Ardern first floated the idea of tightening gun laws on Saturday, the morning after the attacks, when 50 people were killed by a suspected white supremacist gunman who wielded legally obtained semi-automatic weapons.

"There have been attempts to change our laws in 2005, 2012 and after an inquiry in 2017. Now is the time for change," she said at the time.

Speaking in Parliament on Thursday, Ardern said none of the changes made in the past dealt with one of the most glaring issues that sets New Zealand apart from many other nations: the availability of military-style semi-automatic weapons.

Jacinda Ardern made the announcement alongside Police Minister Stuart Nash.
Jacinda Ardern made the announcement alongside Police Minister Stuart Nash. Photo credit: Getty

"The attacker on 15 March took a significant number of lives using primarily two guns: they were assault rifles, and they were purchased legally on an A Category gun licence - the standard licence held by gun owners in New Zealand.

"I absolutely believe there will be a common view amongst New Zealander - those who use guns for legitimate purposes and those who have never touched one  that the time for the mass availability of these weapons must end."

Ardern said an amnesty will be put in place for weapons to be handed in, and Cabinet has directed officials to develop a buyback scheme. Further details will be announced on the buyback in due course, but she said it could cost $100-$200 million. 

"I strongly believe that the vast majority of legitimate gun owners in New Zealand will understand that these moves are in the national interest, and will take these changes in their stride."

Purchasing firearms in New Zealand

To purchase a military-style semi-automatic (MSSA) weapon, New Zealanders must obtain an E Category endorsement on their licence and a police issued permit for each item.

The standard is an A Category licence, and semi-automatic AR-15 style rifles are permitted in this category provided they can only hold up to seven rounds, as well as meeting the other criteria. A weapon requires 15 rounds before it becomes MSSA.

The alleged 28-year-old Christchurch gunman took a significant number of lives using primarily two guns, assault rifles, purchased legally on an A Category gun licence - the standard licence held by gun owners in New Zealand.

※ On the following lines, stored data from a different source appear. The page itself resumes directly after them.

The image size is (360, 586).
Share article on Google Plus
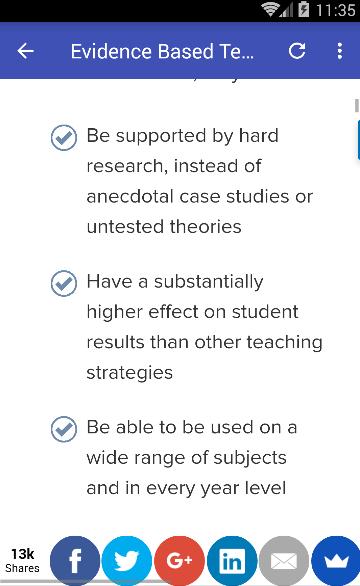pos(179,561)
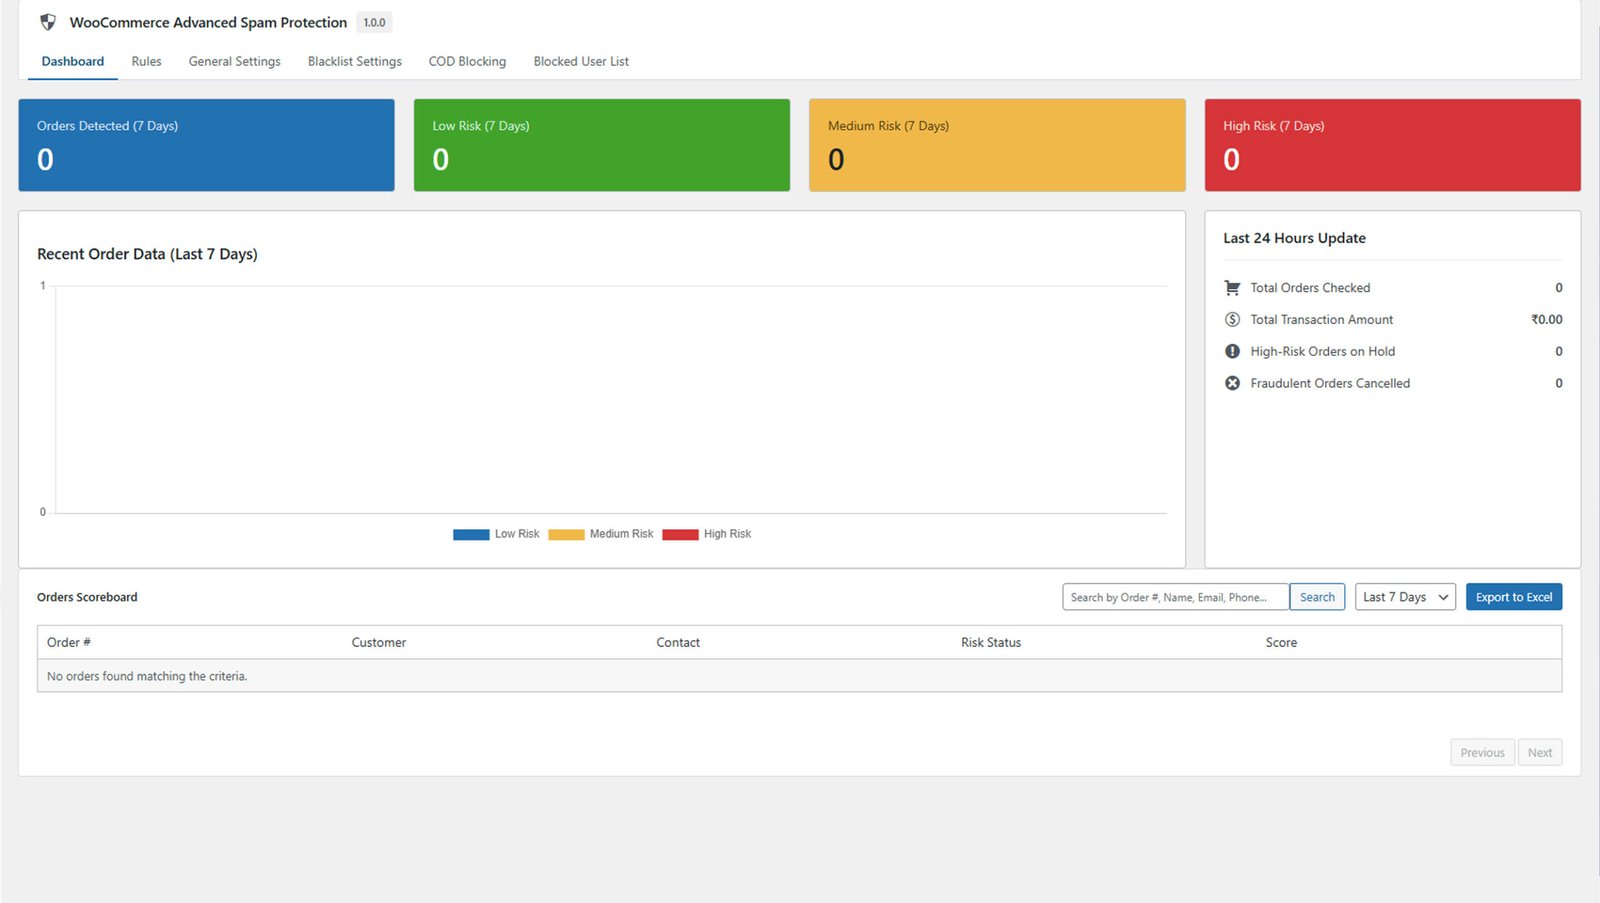Screen dimensions: 1600x903
Task: Click the dollar Total Transaction Amount icon
Action: point(1232,320)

The capacity of these assault rifles was then enhanced, using 30-plus-round magazines, essentially turning them into military-style semi-automatic weapons, according to the Prime Minister.

While the modification of these guns was illegal, she said it was done easily, through a simple online purchase.

Gun laws in New Zealand are contained in the Arms Act 1983, with amendments passed after the 1992 Aramoana massacre when 13 people were killed in Dunedin in a shooting spree.

New gun measures were introduced after Aramoana, including mandatory 10-year photographic licences and tighter restrictions on MSSA firearms.

In March 2010, New Zealand police tried to have types of semi-automatic firearms available for civilians reclassified as MSSA, also known as assault weapons, to make them more difficult to obtain.

Ardern said the Government is looking to progress the latest amendments to gun legislation under urgency and expects these amendments to the Arms Act to be passed within the next session of Parliament.

Newshub.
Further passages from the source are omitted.